▶ Target position records:

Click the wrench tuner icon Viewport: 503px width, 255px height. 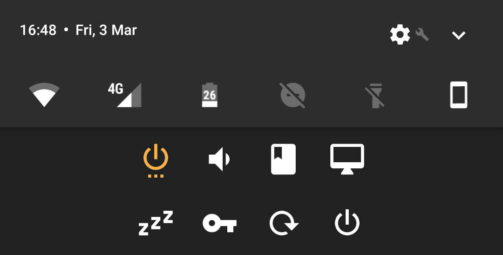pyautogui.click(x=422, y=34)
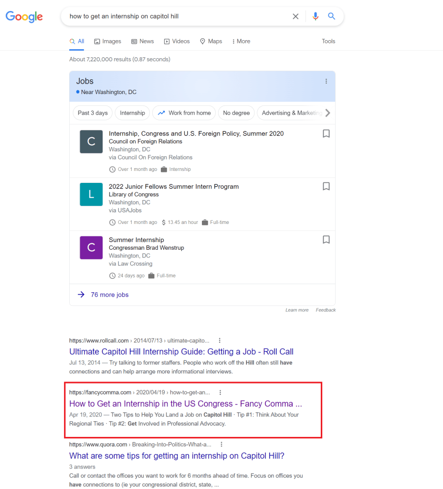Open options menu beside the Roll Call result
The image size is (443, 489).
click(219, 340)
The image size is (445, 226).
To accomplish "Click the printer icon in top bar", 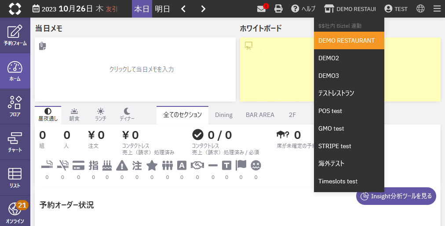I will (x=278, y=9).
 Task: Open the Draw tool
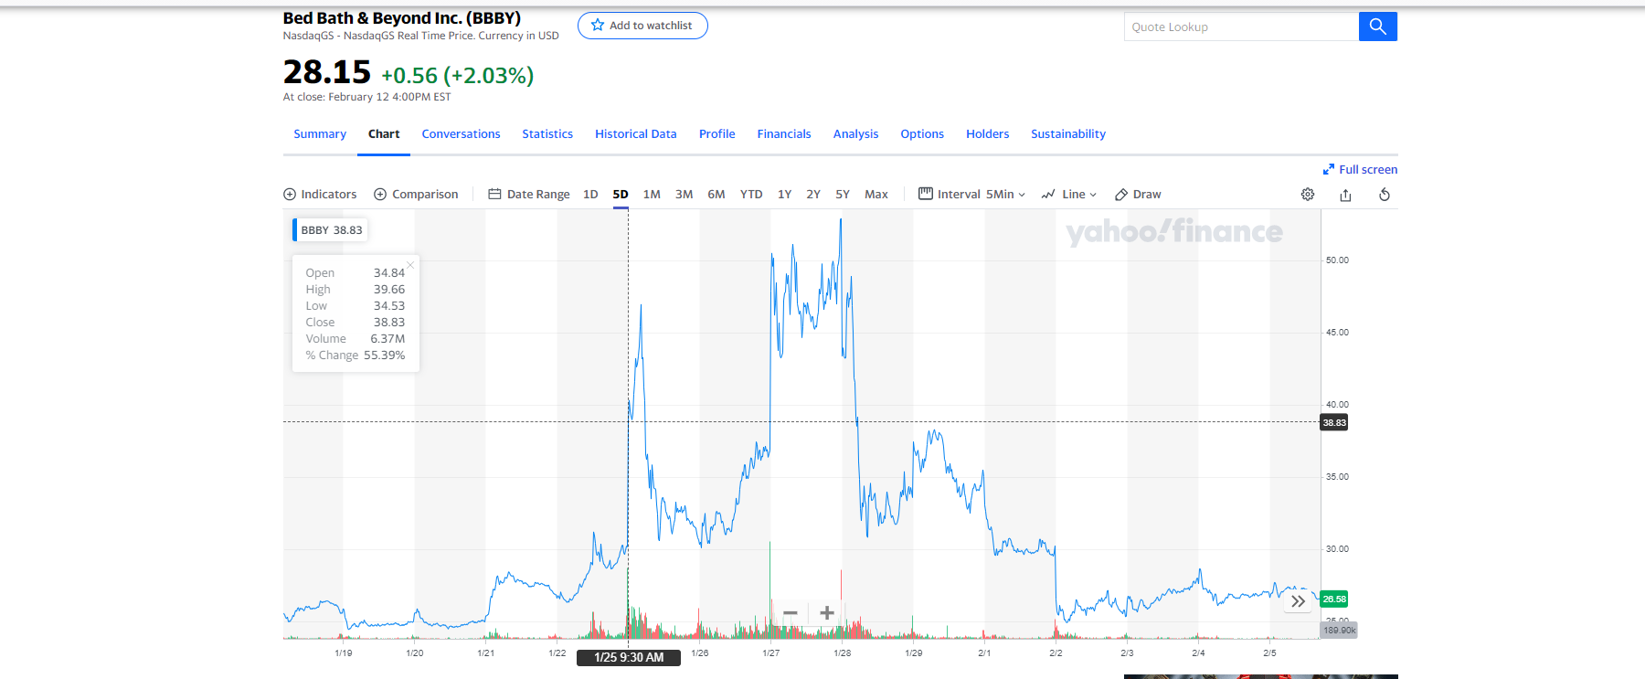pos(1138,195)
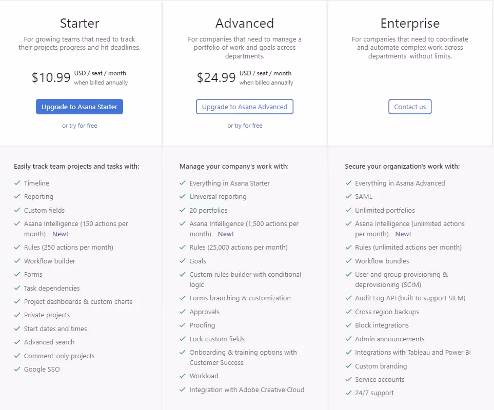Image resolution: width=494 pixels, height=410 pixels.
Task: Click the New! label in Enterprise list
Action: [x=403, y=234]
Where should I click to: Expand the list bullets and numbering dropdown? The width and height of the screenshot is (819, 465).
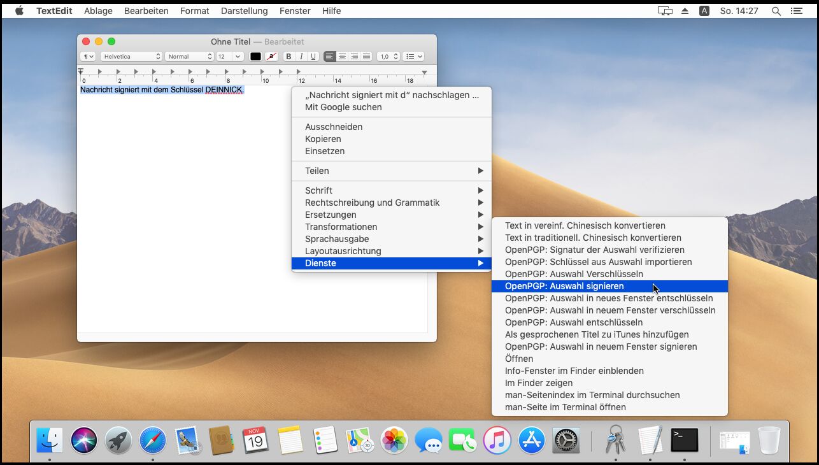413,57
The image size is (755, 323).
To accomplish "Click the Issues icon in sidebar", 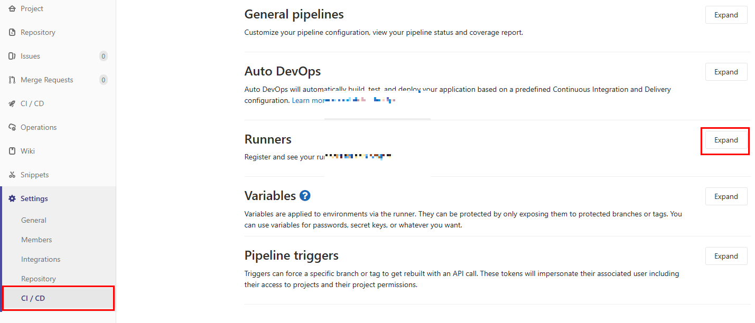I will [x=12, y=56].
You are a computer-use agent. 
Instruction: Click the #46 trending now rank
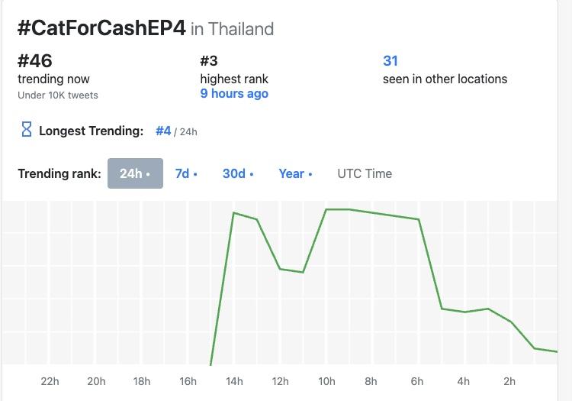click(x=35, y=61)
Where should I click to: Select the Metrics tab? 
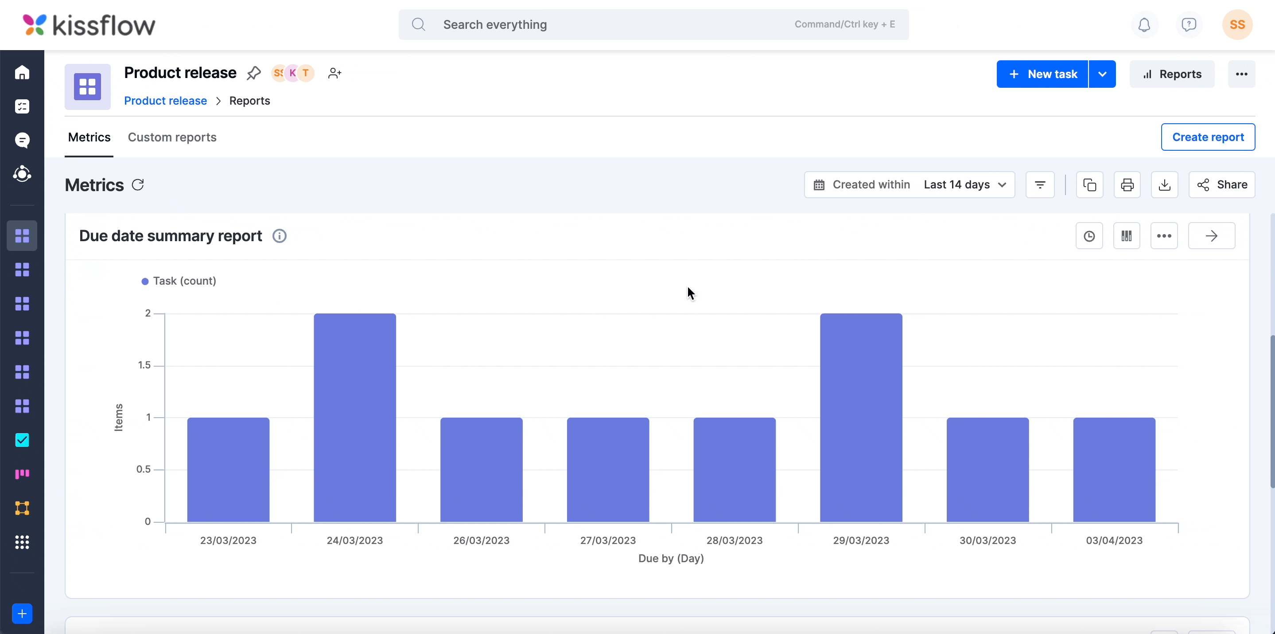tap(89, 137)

▶ WHAT THE EXERCISE ASKS: Extract each row above that contains the string "list", matching case exactly, and copy those rows in full.

▶ OUTPUT OF THE EXERCISE:
Task: Click the New! label in Enterprise list
Where should I click to: Expand the list bullets and numbering dropdown? The width and height of the screenshot is (819, 465).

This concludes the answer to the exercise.